I have had a set of Intex Wireless Roaming Headphones lying around the house for a couple of years. They consist of a receiver (headphones) and a separate transmitter. The headphones include an FM receiver powered by two AAA batteries with reset and scan buttons for normal FM operation, and of course volume control. The separate transmitter comes with audio and microphone jack ports and is also powered by two AAA batteries. It also has a DC port as an alternative power source option. Here’s how it looks:
How it works is that you connect your audio source to either the transmitter or the headphones with an aux cable. If you go the transmitter way, to listen to the audio, you press the reset button then the scan button on the headphones. The headphones then receive the audio wireless from the transmitter. That’s how I had been using the headphones until I got the HackRF One. What was taking place behind the scenes had to be investigated…naturally :).
The wireless operation of the headsets provided the first clue. The pressing of the reset button followed by the scan button to get the audio from the transmitter meant that the communication was FM. It also followed that the frequency in use was lower than the normal FM frequency band as the audio was heard immediately after the first scan button press.

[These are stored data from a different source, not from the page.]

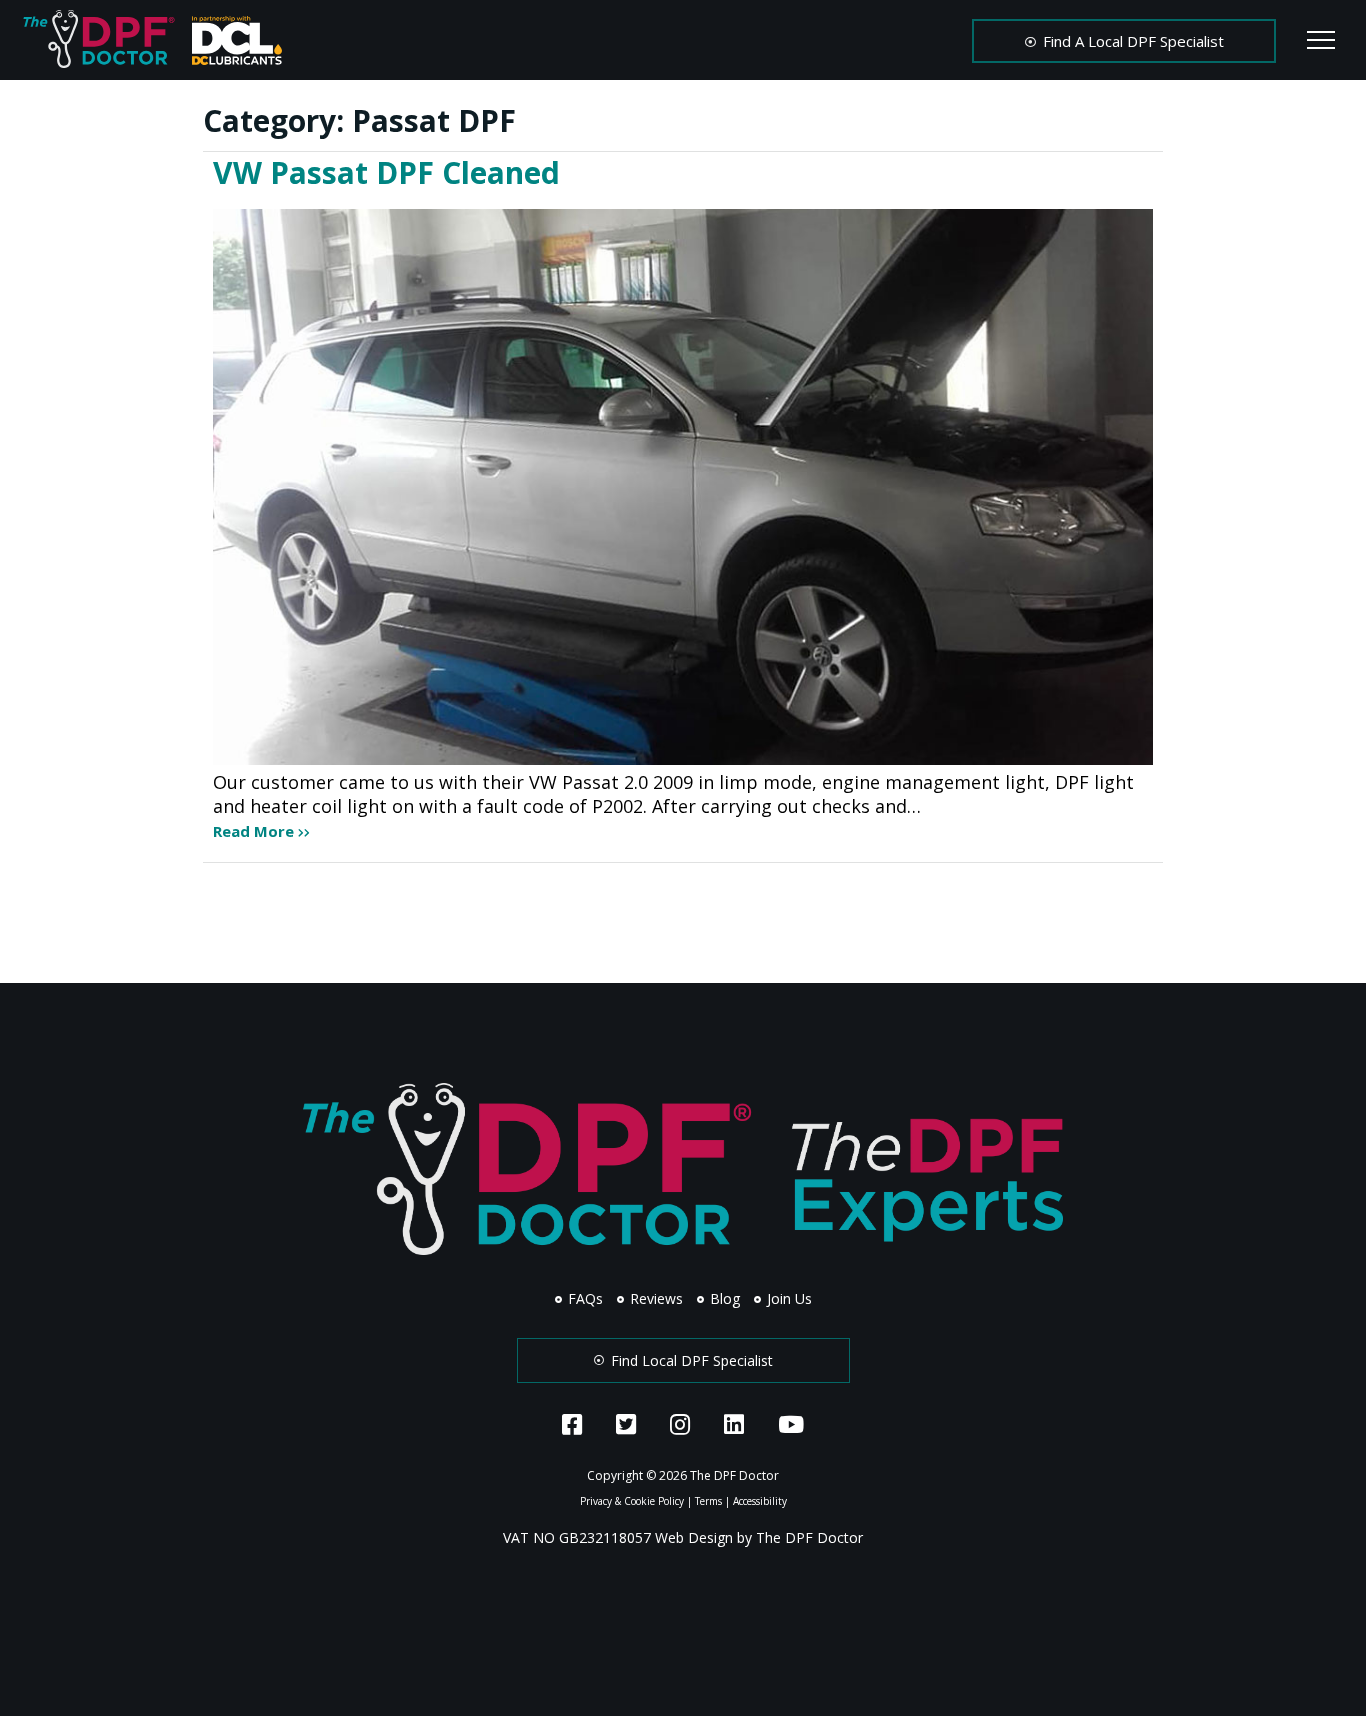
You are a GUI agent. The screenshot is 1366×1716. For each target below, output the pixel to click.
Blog (723, 1298)
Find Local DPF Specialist (690, 1360)
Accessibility (760, 1501)
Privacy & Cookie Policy (632, 1501)
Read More (255, 831)
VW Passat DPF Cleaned (386, 172)
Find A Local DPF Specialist (1131, 41)
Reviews (654, 1298)
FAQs (583, 1298)
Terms (708, 1501)
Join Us (787, 1298)
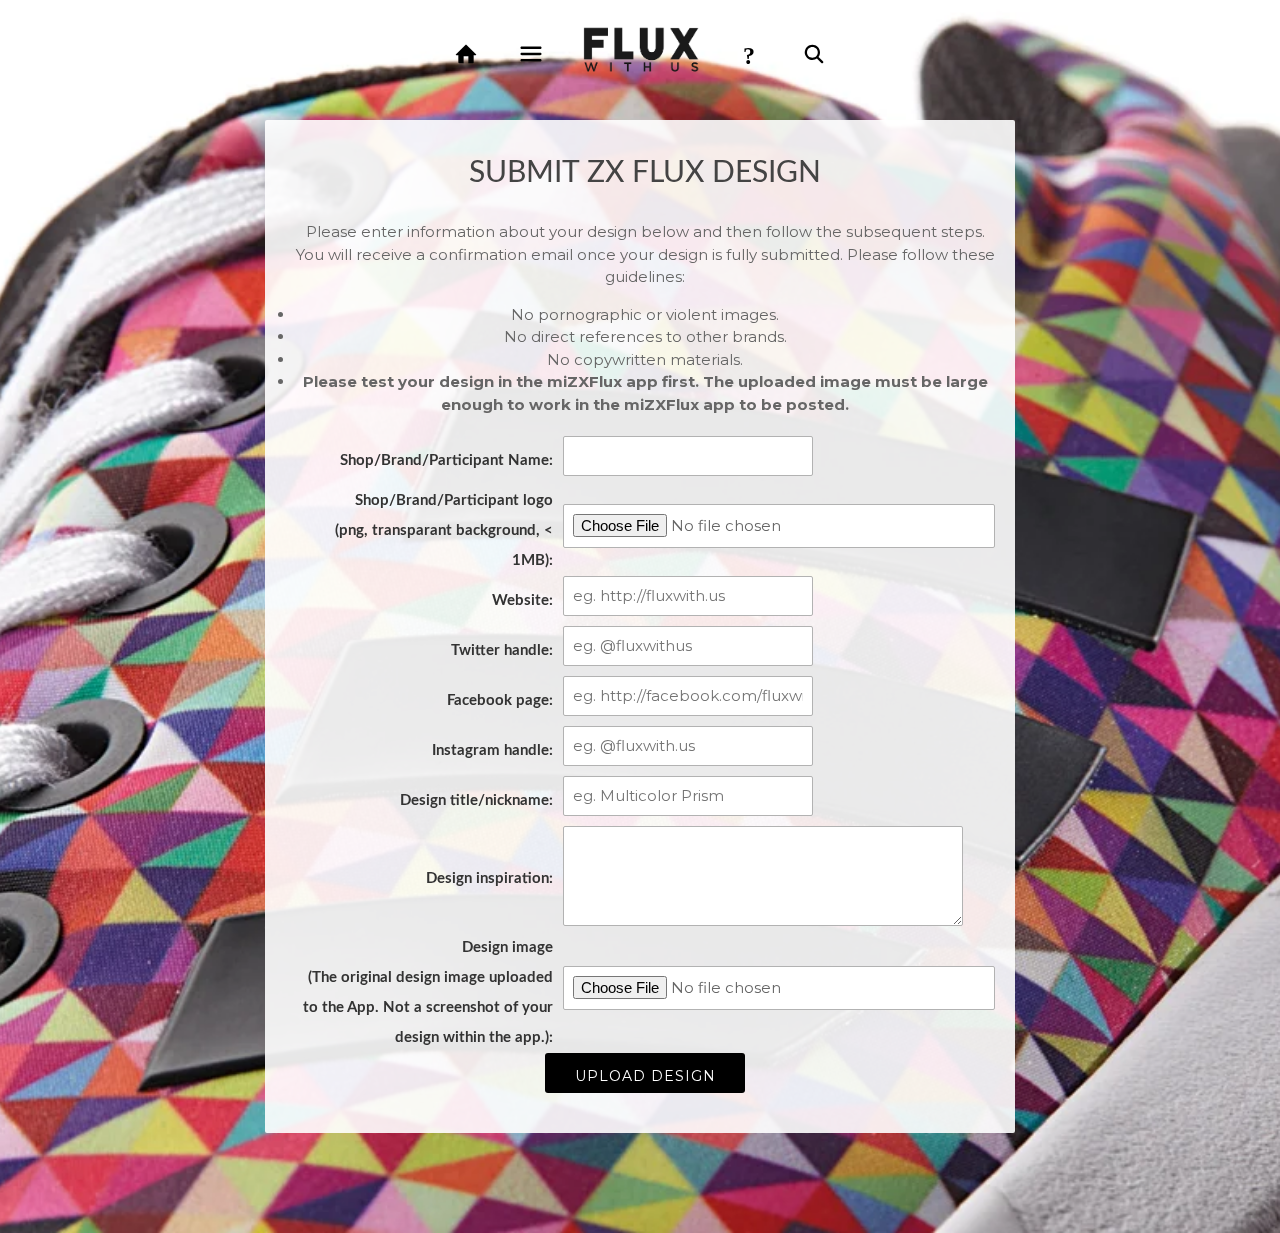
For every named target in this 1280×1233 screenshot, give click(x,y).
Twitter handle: (502, 650)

It was then time to fire up the HackRF One and confirm this. I therefore opened gqrx and tuned to around 87.5MHz. The normal FM band is from 87.5 to 108MHz so I wanted to observe the frequencies just before 87.5MHz. What remained was to connect an audio source to the transmitter and observe what happened on the gqrx display. What was observed is a strong signal peaking at 86.5MHz as shown below:
Tuning to that frequency and listening to the audio output confirmed that it was the audio from the transmitter being received. Further investigation revealed that the receiver had a frequency range from 84Mhz to 108MHz. The makers of the headsets used the fact that most recievers are tuned to only receive 87.5MHz as the lower end frequency. The 86.5MHz the headsets use is therefore not received on normal FM receivers otherwise anyone listening to FM radio could listen in.
This is where the fun begins
It was now time to open up the headphones and transmitter to see what the actual circuit boards looked like. The headphones’ circuit board as expected is just a simple FM receiver that can be tuned to lower frequencies than normal FM receivers. The interesting circuit board is the one from the transmitter. Its input audio source is one of three options: an audio jack, a microphone jack, or an inbuilt microphone. The option to use is selected using a slide switch. The frequency it transmits on is controlled by a trimmer capacitor set in place using epoxy.
The circuit board was relatively small in size so I separated it from its casing. I then fashioned a micro-usb power port by patching together the two power cables meant for the triple AAA batteries with the end of a female micro-usb cable. Finally I cleared away the epoxy on the trimmer capacitor to enable tuning of the transmit frequency :). This is how the end product looks like:
I had an old powerbank that had some issues so I decided to re-purpose it. I took out the rechargeable batteries patched them up to the end of a USB cable to fashion a portable battery pack. The charging circuit board would come in handy for recharging the batteries :).
Here’s the charging circuit board:
Here’s the transmitter hooked up to the rechargeable batteries:
Testing it out
With the transmitter hooked up to the batteries and gqrx running, it was time to test out tuning to different frequencies. Adjusting the transmit frequency by turning the trimmer capacitor with a small screw driver works as expected. Here’s the frequency adjusted to 88.5MHz, which can be listened to on normal FM receivers.
If we set the slide switch on the transmitter to microphone, the transmitter listens to sounds around it and transmits on the frequency we set. Its frequency response range is 20 - 20000Hz which is the human hearing range, making it optimized to capture human voice :).
You can either use the internal mic on the circuit board or connect an external one to the mic jack to meet your specific needs.
With the micro-usb power cable I added, you can power it using the rechargeable batteries, computer/phone USB ports or the normal USB chargers. The frequency can be tuned using the trimmer capacitor and listened to on a normal FM receiver, or tuned to frequencies below the FM band to prevent eavesdropping by everyone else. The range of the transmitter is about 30m, but this could easily be increased by having a retransmitter within range. The transmitter circuit board is small enough to be easily concealed. Creative ways can also be employed like placing it in a hard disk case as I’ve done below :)
Can it DOS?
Set the slide switch to audio and you can play audio from your preferred audio source (say your phone) using an aux cable to the frequency you tune the transmitter to. If that frequency is allocated to a radio station, then anyone tuned to that station within 30m listens to what you play (legal issues ensue). With its portable nature, you become a mobile radio station DOSer.
The cost of the headsets is about 10 dollars and for that you can come up with some creative ways of making use of the transmitter. You can continue using the headphones independently with an aux cable or listening to FM radio.
For now I plan on replacing the trimmer capacitor with a more flexible one, and hopefully interface it with a smartphone to provide an interface to control the frequency :).